Chimp hands have evolved and become more sophisticated than human hands in the time since both primates diverged from a common ancestor about seven million years ago, theorizes a new study.
After examining the fossils of chimps and humans, and using statistical methods to determine the course of hand evolution, researchers in the study published Tuesday in the science journal
Nature Communications determined that the common ancestor of both, along with an earlier ape ancestor, had hands similar to what humans have today,
according to Science magazine.
"Thus, the human hand retains these more 'primitive' proportions, whereas the elongated fingers and shorter thumbs of chimps, as well as orangutans, represent a more specialized and 'derived' form ideal for life in the trees …," wrote Michael Balter of Science magazine.
Researchers said it was their "neurological" changes that led humans to create tools. Brain development also allowed humans better hand coordination and to plan ahead.

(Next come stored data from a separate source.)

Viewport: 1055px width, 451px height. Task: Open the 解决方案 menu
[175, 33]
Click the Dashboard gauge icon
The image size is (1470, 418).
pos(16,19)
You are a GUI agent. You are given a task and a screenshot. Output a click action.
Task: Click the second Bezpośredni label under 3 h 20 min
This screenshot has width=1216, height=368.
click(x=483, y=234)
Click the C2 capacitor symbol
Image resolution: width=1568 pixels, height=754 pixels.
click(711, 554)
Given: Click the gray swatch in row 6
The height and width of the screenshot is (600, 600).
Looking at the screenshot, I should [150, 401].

The Nature Communications study confronts the previous assumption that the last common ancestor of humans and chimps would have had hands like modern day chimpanzee,
according to Tech Times
"Any evolutionary model of human hand evolution assuming a chimpanzee-like ancestor will likely be flawed from the beginning," said study leader Sergio Almecija of the Center for the Advanced Study of Human Paleobiology at George Washington University.
The study suggested that when hominids began making flaked stone tools about 3.3 million years ago, their hands looked a lot like human hands today in terms of overall shape and proportion.
Balter wrote in Science that the Nature Communications' study, though, has not found a lot of backing from other researchers who believe the common ancestor of human and chimps looked more like chimpanzees.
"(The team) build(s) an evolutionary scenario based on one data point, bony proportions of hands, with the underlying assumption that they tell a story," Adrienne Zihlman, a primatologist at the University of California, Santa Cruz told Science.
"This paper serves as a poster child for what is wrong with a lot of work in paleoanthropology," said Zihlman.